* Tasks
(a) In the post on interest and inflation below, why does the formula for today's value of $100 received in 20 years divide by (1+.08)^20? Answer in one to three sentences.
(b) Proceed with the post on interest and inflation, starting after its last sentence.

* Source document
If the rate of interest is 8% then 100 dollars 20 years from now is worth

Code:
=100/(1+.08)^20
in todays dollars

This is the opposite as figuring out how much 100 dollars today would be worth in 20 years with interest would be

Code:
=100*(1+.08)^20

Inflation is the same thing except that causes our money to be would less. So if we have 3% inflation then we have

Code:
=100/(1+.08)^20*(1+.03)^20
for our first formula

and
Code:
=100*(1+.08)^20/(1+.03)^20
for the second.

These formulas will have much different values at different interest/inflation rates. Keep in mind that if inflation=interest that $100 now is worth $100 in 20 years.

* Items
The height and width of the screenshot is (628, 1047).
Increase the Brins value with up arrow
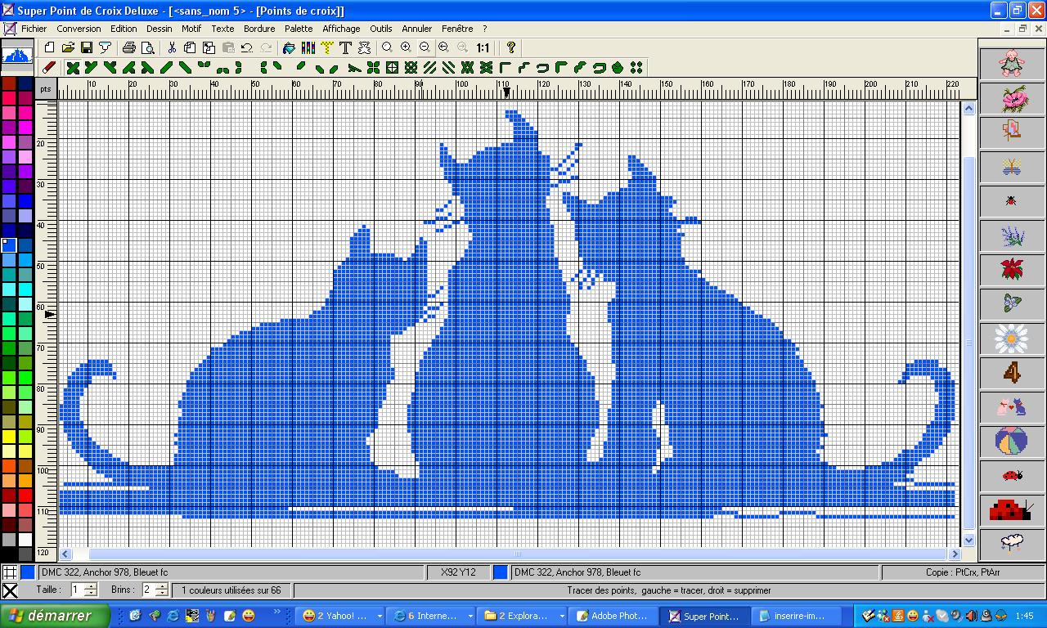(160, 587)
* * *
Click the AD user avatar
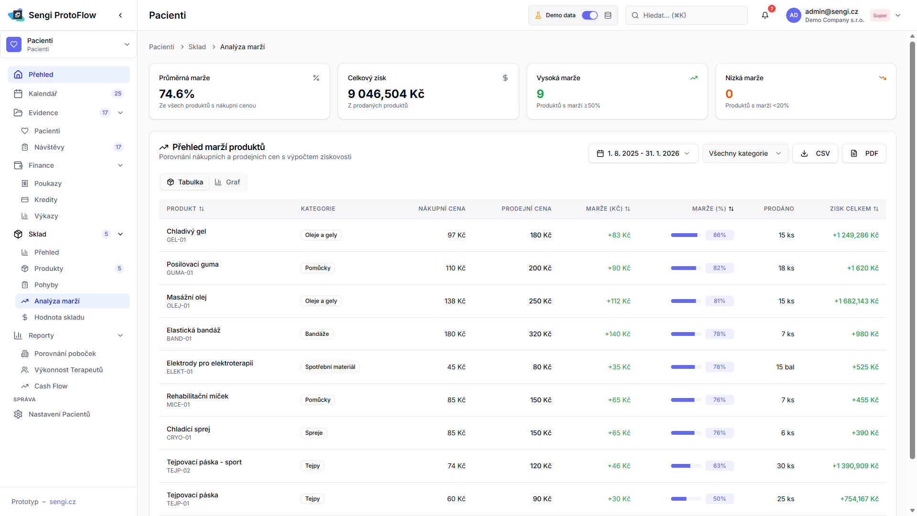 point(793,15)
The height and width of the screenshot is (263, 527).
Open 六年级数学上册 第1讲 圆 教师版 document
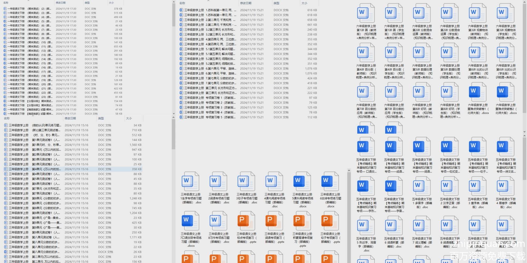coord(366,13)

* Per-task outputs
(a) The post calls that calculation the opposite of finding what $100 today would be worth in 20 years at 8% interest, which multiplies: =100*(1+.08)^20. Because it reverses that growth, the formula for today's value divides by (1+.08)^20 instead.

(b)
Hope this helps,
~Gold Fish
 
Upvote 0
BH - this isnt so much an excel question as a finance question. Anyway - as I remember (I'm studing business administration at University) the formula to convert between nominal and real (inflation adjusted) rates of return is:

Rn = Rr + X, where Rn= nominal rate, Rr= real rate & x= inflation

so if you want the inflation adjusted rate of return, use Rr.... the formula (however you choose to set it up in excel) would be: Rr= X-Rn

hope this helps
 
Upvote 0
ok... so my spreadsheet is showing me an account balance of $1339264.00 in year 2037... but in today's dollars (2006) it would be worth less than $1339264.00 assuming a constant 3% inflation rate per year (I know, not accurate) and constant 8% rate of return...

so the formula is:

1,339,264/(1+.08)^31*(1+.03)^31 = 411,077.00 right?

seems to be reasonable for what I've seen previously. Thank you! :)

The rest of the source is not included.